Examine the different types of URL parameters at play. Any URL parameters that do not have a significant impact on the content, such as ad campaign tags, ranking, filtering, and personalization, should be treated with a noindex or canonicalization directive (and never both). More on this later.

Bing also offers a handy tool to override selected URL parameters in the Configure My Site section of Bing Webmaster Tools.

If parameters have a significant impact on content in a way that creates pages that are not duplicates, here are some of Google's recommendations on proper implementation:

  • Use standard URL encoding, in the format “? Key = value &”. Do not use non-standard encodings such as square brackets or commas.
  • You should use parameters, never file paths, to enumerate values ​​that do not have a significant impact on the content of the page.
  • User-generated values ​​that do not have a significant impact on the content should be placed in a filtering directory that can be hidden with robots.txt, or some form of non-indexing or canonicalization can be used.
  • Use cookies instead of extraneous parameters if a large number of them are necessary for user sessions to eliminate content duplication that burdens web crawlers.
  • Don't generate parameters for user filters that produce no results, so empty pages are not indexed or taxed by web crawlers.
  • Only allow pages to be crawled if they produce new content for search engines.
  • Don't allow links to be clicked for categories or filters that don't have products.


4.- Good and bad filters

When should a filter be crawlable by search engines, and when should it not be indexed or canonicalized?

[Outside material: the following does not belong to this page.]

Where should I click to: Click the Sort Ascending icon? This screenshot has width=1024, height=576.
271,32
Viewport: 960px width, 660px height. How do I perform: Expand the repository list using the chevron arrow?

My rule of thumb, influenced by Google recommendations above, is that “good” filters:

  • They should act as a meaningful extension of your product categories, producing different but strong pages.
  • They should help specify a product.

I feel these are or should be indexed. “Bad” filters, in my opinion:

  • Rearrange content without changing it in other ways, such as sorting by price or popularity.
  • Maintain user preferences that change the layout or design but do not affect the content.

These types of filters should not be indexed, and instead they should be addressed with AJAX, noindex or canonicalization directives.

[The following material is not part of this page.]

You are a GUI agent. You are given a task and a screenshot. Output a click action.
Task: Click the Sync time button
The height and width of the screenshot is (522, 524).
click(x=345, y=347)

Bing warns webmasters to use the AJAX pushState function to create URLs with duplicate content, or this defeats the purpose.


5.- Appropriate use of noindex and canonicalization

Noindexing tells search engines not to index a page, while canonicalization tells search engines that two or more URLs are actually the same page, but one is the “official” canonical page.

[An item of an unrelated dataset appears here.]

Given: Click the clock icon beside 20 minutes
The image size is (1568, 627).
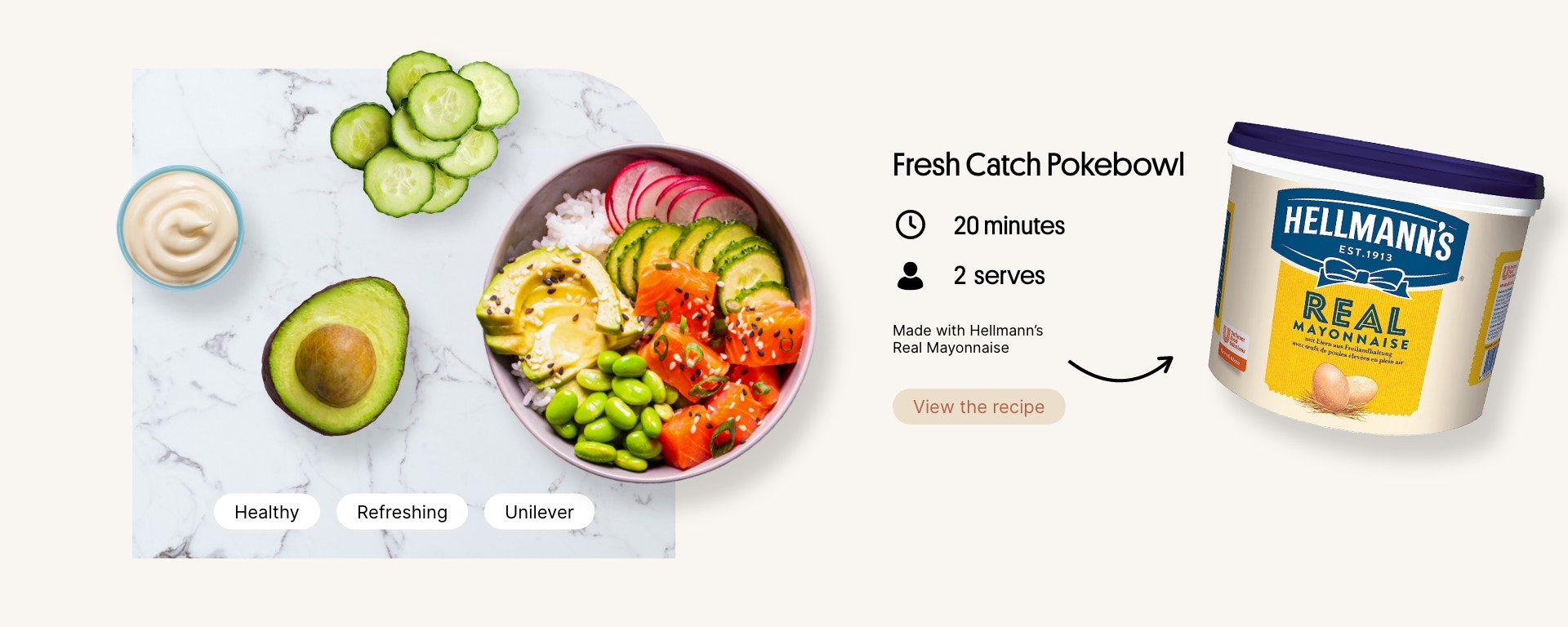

For duplicates or near-duplicates, canonicalization is preferred in most cases, since preserve SEO authority, But it is not always possible. In some circumstances, you do not want any version of the page to be indexed, in which case noindex should be used.

Don't use noindex and canonicalization at the same time. John Mueller warned against this because you could tell search engines not to index the canonical page as well as duplicates, although he said Google would probably treat the canonical tag as an error.

Here, things that should be canonicalized:

  • Duplicates created using navigation parameters and faceted URLs should be canonicalized to the standard version of the page.
  • Canonicalizes paginated content into a consolidated “view all” page.
  • Canonicalize any A/B split or multivariate tests in the official URL.

Here, things that I recommend that are not indexed:

  • Any membership areas or staff login pages.
  • Any shopping cart and thank you pages.
  • Internal search results pages Illyes has said “Generally, they are not that useful to users and we have some algorithms that try to get rid of them…”
  • Any duplicate page that cannot be canonicalized.
  • Narrow product categories that are not unique enough to their parent categories.
  • As an alternative to canonicalization, Bing recommends using its URL normalization feature, found in Bing Webmaster Tools. This limits the amount of crawling needed and allows newer content to be easily indexed.